普段は、この〈地学準備室〉とは〈地学室〉を挟んで反対側の並びに在る〈天文部部室〉で溜まっているコイツらが、今日に限ってナゼわざわざ地学準備室に溜まっていたのかは、俺の知ったこっちゃないが。
…ともあれ、ドアを引き開けた途端、出会い頭に目の前に“元凶”を見つけてしまって、ココで会ったが100年目、とばかりに、親のカタキでも討つが如くに積もり積もったウップンを晴らすべく、思わず机を蹴り上げてしまったワケだったのである。

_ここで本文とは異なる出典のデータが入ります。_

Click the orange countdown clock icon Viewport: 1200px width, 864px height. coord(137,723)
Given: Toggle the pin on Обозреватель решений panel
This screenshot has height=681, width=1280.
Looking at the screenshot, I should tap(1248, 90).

机を蹴り上げたその足を、今度は奴らの真ん中にドンッと下ろすや否や。
「ヒトに面倒ばっかり押し付けやがって、当のテメェらはノンキにバクチかぁ……?」
我ながら借金の返済を迫るヤクザのようだ…などと思いつつ、そこで凄みを効かせたニヤリとした笑みで奴らを見渡し、ワンクッション入れて。
「ざけんな、テメェら!! それでも生徒の上に立つ生徒会の役人かコルァ!!」
そして間髪いれずに怒鳴り倒した。